=== Input data ===

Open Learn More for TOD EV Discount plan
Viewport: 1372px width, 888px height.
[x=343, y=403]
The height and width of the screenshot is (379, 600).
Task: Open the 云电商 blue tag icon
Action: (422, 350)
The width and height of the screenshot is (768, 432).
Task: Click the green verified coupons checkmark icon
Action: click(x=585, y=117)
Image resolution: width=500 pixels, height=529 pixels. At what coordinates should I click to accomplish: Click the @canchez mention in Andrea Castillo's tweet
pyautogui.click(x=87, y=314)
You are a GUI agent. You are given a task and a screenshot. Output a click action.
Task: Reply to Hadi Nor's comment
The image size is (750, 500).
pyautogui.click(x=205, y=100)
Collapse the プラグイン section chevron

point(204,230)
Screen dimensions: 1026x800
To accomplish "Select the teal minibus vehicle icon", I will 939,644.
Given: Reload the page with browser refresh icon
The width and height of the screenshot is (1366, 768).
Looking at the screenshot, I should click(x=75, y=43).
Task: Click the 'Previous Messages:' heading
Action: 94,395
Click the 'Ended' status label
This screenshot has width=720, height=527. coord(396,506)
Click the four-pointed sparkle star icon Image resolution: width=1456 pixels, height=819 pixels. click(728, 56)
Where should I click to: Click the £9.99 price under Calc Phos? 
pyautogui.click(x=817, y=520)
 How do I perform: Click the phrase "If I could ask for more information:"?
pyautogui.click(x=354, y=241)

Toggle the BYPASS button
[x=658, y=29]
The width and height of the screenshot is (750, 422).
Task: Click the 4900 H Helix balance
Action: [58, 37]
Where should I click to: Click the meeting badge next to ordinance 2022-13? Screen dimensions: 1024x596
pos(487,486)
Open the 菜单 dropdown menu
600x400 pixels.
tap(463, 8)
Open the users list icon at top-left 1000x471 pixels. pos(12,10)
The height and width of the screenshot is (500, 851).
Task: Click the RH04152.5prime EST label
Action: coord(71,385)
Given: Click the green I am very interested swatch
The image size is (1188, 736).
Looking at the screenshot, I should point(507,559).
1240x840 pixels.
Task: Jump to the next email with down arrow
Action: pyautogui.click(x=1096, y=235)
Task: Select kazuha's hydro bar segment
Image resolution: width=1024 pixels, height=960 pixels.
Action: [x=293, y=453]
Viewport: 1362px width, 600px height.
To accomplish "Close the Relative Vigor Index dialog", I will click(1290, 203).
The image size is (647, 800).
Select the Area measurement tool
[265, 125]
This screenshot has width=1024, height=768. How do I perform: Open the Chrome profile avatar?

===

In the listing above, find each line with the word "will" and return it.

_Solved problem_:
To accomplish "Select the teal minibus vehicle icon", I will 939,644.
To accomplish "Close the Relative Vigor Index dialog", I will click(1290, 203).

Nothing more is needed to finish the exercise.